Syria has for the first time allowed Red Cross (ICRC) representatives to visit its main prison Tuesday and assess the condition and treatment of those detained by the Syrian authorities.
The organization told VOA that delegates visited detainees of the Damascus Central Prison the first time since the uprising started in mid-March. ICRC spokeswoman Carla Haddad Mardini said the access was a significant step forward, however:
"The idea is to be able to visit regularly, to be able to assess the conditions of treatment and detention of detainees, to be able to speak to them in private and to be able to visit other places of detention. So, this is one amongst many places of detention and the ICRC’s ambition is to be able to access all of them.
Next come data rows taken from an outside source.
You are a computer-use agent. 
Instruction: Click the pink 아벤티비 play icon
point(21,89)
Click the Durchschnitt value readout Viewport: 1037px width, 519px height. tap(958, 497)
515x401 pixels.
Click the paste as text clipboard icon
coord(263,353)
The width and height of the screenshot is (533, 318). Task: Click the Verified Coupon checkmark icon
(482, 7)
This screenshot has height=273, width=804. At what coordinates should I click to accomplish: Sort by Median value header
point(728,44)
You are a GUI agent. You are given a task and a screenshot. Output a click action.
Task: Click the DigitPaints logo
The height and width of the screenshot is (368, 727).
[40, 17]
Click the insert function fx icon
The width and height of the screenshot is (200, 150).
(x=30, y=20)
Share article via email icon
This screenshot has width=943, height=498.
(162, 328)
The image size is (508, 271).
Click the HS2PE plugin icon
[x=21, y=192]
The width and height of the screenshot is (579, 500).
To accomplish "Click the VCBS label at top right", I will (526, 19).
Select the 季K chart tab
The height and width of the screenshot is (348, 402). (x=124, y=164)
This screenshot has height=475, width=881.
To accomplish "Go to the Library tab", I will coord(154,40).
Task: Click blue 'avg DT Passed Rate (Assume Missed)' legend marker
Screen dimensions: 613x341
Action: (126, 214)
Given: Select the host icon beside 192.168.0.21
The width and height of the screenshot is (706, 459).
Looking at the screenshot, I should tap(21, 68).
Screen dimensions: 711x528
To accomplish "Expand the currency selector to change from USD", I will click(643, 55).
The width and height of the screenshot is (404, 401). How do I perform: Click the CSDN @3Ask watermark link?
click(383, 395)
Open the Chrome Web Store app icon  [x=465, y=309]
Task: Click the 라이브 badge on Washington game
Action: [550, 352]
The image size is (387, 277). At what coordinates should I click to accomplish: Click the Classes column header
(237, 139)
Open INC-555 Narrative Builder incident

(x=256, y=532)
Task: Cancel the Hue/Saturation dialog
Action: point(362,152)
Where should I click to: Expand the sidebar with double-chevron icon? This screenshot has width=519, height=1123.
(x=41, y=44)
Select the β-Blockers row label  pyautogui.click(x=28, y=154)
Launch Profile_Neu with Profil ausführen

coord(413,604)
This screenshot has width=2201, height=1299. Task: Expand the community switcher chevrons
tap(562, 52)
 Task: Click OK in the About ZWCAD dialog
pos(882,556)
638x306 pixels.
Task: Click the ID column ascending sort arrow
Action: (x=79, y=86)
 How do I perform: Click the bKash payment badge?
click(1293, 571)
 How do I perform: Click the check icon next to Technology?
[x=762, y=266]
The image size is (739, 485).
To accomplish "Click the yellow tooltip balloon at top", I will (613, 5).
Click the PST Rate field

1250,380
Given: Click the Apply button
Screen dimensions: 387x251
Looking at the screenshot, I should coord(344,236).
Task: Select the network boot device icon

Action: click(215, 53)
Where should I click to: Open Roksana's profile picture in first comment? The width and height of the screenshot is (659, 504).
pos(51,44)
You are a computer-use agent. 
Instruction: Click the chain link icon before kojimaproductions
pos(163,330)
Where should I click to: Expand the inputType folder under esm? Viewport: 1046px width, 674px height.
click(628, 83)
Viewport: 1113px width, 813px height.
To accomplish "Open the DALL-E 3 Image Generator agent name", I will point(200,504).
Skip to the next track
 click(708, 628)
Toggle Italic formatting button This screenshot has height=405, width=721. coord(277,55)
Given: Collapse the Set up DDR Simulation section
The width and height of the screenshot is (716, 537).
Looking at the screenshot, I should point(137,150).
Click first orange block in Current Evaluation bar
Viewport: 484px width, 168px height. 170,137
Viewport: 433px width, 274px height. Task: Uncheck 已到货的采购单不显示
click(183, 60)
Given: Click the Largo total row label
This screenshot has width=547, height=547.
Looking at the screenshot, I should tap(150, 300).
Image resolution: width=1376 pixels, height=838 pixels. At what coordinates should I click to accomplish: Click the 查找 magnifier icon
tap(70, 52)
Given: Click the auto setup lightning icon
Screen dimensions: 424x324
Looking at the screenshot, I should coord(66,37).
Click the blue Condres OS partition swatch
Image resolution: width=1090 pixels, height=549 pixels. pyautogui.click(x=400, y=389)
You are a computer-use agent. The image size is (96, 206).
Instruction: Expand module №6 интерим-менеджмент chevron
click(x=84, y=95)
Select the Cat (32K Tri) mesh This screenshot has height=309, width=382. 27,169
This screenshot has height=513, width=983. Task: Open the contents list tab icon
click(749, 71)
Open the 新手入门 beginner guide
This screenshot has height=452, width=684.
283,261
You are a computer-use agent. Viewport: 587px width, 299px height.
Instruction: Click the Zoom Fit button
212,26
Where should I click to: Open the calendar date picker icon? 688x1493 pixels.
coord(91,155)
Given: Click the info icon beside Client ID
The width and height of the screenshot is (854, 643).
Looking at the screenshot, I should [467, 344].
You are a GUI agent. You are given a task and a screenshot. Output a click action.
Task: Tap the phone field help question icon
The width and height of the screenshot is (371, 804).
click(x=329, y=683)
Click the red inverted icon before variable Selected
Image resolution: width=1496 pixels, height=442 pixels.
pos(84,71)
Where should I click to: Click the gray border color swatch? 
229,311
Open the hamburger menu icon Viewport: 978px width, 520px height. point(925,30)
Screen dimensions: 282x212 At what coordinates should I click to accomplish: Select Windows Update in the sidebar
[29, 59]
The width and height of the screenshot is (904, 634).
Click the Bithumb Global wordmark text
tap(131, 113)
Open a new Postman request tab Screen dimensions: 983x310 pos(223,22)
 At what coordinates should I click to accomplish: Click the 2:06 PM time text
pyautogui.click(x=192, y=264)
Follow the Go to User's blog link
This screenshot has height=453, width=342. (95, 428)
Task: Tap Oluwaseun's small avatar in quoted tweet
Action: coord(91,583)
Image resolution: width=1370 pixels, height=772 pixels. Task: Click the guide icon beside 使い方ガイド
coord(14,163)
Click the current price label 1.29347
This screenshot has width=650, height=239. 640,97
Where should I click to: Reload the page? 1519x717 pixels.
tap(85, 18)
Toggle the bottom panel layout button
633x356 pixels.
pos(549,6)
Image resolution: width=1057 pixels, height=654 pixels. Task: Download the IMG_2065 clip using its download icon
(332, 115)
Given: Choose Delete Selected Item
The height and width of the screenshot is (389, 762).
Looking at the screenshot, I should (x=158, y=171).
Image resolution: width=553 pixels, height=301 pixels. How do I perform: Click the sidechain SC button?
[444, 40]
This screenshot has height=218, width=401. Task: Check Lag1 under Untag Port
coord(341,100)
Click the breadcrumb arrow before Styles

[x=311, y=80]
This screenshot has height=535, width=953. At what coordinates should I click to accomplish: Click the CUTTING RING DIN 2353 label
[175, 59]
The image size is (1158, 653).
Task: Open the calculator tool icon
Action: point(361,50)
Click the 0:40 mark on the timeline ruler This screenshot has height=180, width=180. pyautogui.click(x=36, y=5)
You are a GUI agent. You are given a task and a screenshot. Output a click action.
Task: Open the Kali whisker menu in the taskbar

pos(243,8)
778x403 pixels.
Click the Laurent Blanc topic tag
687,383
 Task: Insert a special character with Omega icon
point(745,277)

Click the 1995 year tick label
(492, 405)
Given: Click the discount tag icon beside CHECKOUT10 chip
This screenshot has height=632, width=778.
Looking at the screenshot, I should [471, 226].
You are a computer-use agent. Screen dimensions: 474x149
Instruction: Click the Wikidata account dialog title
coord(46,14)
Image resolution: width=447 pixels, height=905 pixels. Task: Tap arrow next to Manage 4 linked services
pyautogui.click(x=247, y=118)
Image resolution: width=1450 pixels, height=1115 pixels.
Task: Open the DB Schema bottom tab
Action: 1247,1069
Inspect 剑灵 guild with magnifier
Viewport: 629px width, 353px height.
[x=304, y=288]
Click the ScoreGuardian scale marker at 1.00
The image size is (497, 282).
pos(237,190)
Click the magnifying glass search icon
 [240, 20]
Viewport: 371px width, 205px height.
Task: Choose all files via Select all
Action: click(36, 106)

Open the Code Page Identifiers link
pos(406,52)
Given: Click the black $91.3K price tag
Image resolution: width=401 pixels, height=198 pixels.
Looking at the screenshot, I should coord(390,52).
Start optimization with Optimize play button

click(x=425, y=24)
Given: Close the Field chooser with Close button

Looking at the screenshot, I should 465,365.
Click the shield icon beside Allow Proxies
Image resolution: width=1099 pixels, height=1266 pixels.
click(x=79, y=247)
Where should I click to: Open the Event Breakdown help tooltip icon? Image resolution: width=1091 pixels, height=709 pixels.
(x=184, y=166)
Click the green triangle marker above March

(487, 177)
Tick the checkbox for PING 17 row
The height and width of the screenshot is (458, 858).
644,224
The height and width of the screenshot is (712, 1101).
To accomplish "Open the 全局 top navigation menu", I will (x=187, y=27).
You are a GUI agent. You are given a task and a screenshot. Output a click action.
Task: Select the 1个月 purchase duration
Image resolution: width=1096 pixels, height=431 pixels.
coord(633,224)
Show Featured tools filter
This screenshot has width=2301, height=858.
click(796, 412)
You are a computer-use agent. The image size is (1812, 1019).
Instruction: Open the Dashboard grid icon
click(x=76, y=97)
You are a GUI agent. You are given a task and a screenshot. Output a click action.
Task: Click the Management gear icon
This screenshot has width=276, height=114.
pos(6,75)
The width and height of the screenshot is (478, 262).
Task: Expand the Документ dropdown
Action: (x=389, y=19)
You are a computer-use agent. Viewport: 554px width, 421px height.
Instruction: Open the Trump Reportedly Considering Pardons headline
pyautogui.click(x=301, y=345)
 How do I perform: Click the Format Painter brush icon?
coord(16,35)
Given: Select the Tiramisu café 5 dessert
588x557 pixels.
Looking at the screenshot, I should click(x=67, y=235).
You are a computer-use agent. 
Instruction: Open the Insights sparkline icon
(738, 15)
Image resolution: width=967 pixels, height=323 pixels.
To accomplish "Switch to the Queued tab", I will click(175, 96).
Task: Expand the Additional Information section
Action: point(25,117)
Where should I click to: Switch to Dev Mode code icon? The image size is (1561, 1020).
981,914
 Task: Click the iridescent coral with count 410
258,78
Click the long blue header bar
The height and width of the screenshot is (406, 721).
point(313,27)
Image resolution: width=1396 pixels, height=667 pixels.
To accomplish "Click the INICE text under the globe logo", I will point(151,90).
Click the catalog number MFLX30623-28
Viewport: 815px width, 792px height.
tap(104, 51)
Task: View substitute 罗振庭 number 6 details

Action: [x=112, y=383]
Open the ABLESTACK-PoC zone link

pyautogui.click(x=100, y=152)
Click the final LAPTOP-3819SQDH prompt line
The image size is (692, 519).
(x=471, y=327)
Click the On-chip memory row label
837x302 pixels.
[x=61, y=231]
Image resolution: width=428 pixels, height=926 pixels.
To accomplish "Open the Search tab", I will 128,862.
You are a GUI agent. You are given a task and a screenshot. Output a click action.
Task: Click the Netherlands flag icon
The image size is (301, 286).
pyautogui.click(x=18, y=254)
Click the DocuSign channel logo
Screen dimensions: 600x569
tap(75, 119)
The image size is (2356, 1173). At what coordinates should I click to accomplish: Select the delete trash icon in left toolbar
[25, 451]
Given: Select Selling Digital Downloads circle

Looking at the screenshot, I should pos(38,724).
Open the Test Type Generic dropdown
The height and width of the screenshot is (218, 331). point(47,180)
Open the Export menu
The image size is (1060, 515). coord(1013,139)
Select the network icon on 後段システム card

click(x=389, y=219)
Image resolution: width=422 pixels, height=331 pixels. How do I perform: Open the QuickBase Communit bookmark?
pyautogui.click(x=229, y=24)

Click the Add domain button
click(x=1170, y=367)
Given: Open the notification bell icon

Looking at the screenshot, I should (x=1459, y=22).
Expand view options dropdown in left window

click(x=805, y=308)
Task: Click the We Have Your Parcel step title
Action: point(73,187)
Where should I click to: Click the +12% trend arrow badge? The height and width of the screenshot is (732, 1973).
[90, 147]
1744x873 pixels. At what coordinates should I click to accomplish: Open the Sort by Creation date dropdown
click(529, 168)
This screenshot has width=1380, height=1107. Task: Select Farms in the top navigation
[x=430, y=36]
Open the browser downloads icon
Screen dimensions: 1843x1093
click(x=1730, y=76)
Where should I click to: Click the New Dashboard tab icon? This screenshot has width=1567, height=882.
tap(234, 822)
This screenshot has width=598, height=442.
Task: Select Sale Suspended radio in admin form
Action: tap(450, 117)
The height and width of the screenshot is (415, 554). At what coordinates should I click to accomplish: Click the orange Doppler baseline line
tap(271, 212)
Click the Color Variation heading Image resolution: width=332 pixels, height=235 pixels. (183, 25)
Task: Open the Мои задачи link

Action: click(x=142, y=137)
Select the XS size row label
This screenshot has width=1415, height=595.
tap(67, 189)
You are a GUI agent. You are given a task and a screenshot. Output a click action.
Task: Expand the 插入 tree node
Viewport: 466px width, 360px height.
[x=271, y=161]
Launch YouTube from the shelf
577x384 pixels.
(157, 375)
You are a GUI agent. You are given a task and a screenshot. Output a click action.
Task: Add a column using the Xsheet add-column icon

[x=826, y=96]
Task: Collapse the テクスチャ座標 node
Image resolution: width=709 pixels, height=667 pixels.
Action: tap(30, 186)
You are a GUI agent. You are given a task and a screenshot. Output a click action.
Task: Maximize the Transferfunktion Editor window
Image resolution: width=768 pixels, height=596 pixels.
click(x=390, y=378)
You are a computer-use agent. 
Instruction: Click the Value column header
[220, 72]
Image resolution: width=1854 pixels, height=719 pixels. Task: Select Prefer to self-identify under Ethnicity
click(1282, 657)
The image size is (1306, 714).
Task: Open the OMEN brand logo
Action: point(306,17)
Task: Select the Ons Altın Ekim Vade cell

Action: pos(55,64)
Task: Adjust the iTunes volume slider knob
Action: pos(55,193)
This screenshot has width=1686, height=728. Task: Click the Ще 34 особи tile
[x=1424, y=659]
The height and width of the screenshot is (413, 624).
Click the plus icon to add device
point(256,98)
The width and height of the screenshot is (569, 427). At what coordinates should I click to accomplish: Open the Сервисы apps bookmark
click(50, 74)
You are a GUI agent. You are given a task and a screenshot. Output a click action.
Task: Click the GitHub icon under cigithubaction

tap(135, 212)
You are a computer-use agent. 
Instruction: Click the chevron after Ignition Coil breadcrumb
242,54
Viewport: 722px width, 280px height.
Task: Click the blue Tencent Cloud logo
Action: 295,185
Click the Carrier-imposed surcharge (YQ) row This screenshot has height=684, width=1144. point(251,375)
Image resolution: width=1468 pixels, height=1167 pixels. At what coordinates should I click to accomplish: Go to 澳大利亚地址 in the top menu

"Another thing is to be able to speak in private with detainees and those that are held in isolation, those who are held in groups, to be able to discuss with them in private their situation and to understand their needs and any potential problems. So we can then discuss the issue with the detaining authorities in view of seeing an improvement in the shortest delay. And, then we repeat visits to make sure improvements have taken place."
According to human rights activists, Syria has arrested tens of thousands of people since protests against the regime of President Bashar al-Assad began, a follow-on from uprisings in Egypt and Tunisia.
However, Mardini said information about the total number of prisoners and the number of places of detention in Syria was confidential. ICRC delegates were only allowed to share their findings from visits with the Syrian authorities, she added.
Detainees include women and minors, and activists have told the New York Times that "the majority of political prisoners are held in secret detention centers, off limits to Red Cross officials."
There are allegations of torture and killings of political detainees.
Meanwhile, Syrian security forces have reportedly intensified attacks on dissenters, targeting the central cities of Hama and Homs on Monday — the same day as the visit by Red Cross president Jakob Kellenberger to the Damascus prison.
The LA Times quoted locals and activists as saying that towns on the Turkish border, including Jisr al Shoughour and Yaladagh, had also been targeted, with troops "chasing defectors all the way down to the border with Turkey, shooting them in the upper parts of their bodies so that they are not able to escape," according to a farmer named Moustafa in Idleb province.
"The situation along the border is deplorable. I wonder why security officials believe they can act with such impunity even if it may infringe on other neighboring countries," said Oday Assayed, a member and spokesperson of the Local Coordination Committees in the Syria-Turkey border cities, including Idleb.
The paper cited an activist in Homs, Majed, as saying: "A barbaric assault on the city has been going on for two days straight. They raid houses and take anyone who is even remotely related to the protests."
CNN, citing the Syrian Observatory for Human Rights, reports that security forces killed six people in Homs on Monday.